2. Stats Scan (1+ queries)

Single table scan computing aggregate stats for all columns:

SELECT
  COUNT(*) as total_rows,
  -- Per column (repeated for each column):
  COUNT(col1) as col1__non_null_count,
  COUNT(DISTINCT col1) as col1__distinct_count,
  MIN(col1) as col1__min,
  MAX(col1) as col1__max,
  AVG(col1) as col1__mean,        -- numeric only
  STDDEV(col1) as col1__stddev,   -- numeric only
  -- ... more columns
FROM your_table

Cost: Full table scan. For wide tables, may be split into multiple queries.

Column limits per query (to avoid SELECT column limits):

Database Max Columns per Query
DuckDB 1400
BigQuery 1400
SQLite 1400
MySQL 500
SQL Server 500
PostgreSQL 200
Redshift 200
Snowflake 140
Oracle 140

Example: A PostgreSQL table with 450 columns = ceil(450/200) = 3 stats queries

3. Sample Data Query (1 query)

SELECT * FROM your_table LIMIT 100

Cost: Very fast, reads 100 rows for semantic type detection.

4. Top Values Queries (C queries)

One query per column to get value frequencies:

SELECT col1, COUNT(*) as frequency
FROM your_table
GROUP BY col1
ORDER BY frequency DESC
LIMIT 10

Cost: Each requires a GROUP BY scan. This is the most expensive part for tables with many columns.
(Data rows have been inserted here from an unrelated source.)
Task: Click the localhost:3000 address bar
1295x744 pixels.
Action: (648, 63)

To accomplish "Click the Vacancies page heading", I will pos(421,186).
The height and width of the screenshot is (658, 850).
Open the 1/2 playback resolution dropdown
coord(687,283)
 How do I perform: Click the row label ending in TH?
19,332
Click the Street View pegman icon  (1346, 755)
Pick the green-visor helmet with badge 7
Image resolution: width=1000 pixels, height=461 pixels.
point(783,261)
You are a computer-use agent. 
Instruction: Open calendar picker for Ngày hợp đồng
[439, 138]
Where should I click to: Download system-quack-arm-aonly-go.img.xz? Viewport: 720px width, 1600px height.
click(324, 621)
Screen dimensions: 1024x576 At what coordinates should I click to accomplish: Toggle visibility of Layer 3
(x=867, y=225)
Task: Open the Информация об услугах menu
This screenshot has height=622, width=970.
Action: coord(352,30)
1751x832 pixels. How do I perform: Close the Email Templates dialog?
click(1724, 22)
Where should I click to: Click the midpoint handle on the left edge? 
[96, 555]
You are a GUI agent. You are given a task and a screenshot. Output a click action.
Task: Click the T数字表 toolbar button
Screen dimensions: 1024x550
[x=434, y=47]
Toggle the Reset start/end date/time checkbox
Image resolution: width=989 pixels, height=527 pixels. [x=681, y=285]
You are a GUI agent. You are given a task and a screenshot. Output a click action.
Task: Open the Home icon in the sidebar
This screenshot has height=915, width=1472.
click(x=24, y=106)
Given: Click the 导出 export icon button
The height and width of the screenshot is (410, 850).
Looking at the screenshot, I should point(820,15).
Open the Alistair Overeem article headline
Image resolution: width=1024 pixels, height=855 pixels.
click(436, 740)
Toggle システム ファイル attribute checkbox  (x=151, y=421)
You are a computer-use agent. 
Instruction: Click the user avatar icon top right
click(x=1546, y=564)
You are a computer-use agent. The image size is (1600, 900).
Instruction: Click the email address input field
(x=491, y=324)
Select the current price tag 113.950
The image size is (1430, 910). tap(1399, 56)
5. Enum Values Queries (E queries)

Only runs for columns detected as enum-like (distinct count ≤ 20):

SELECT DISTINCT col1 FROM your_table

Cost: Fast since these columns have low cardinality.

Cost Calculator

Formula

Total Queries = 1 (schema)
              + ceil(C / max_cols) (stats scans)
              + 1 (sample)
              + C (top values)
              + E (enum values)

Examples

Small Table: 10 columns, 2 enums, PostgreSQL

Queries = 1 + ceil(10/200) + 1 + 10 + 2
        = 1 + 1 + 1 + 10 + 2
        = 15 queries

Medium Table: 50 columns, 5 enums, DuckDB

Queries = 1 + ceil(50/1400) + 1 + 50 + 5
        = 1 + 1 + 1 + 50 + 5
        = 58 queries

Wide Table: 500 columns, 20 enums, PostgreSQL

Queries = 1 + ceil(500/200) + 1 + 500 + 20
        = 1 + 3 + 1 + 500 + 20
        = 525 queries

Performance Tips

  1. Wide tables are expensive - The top_values queries (one per column) dominate cost for tables with many columns.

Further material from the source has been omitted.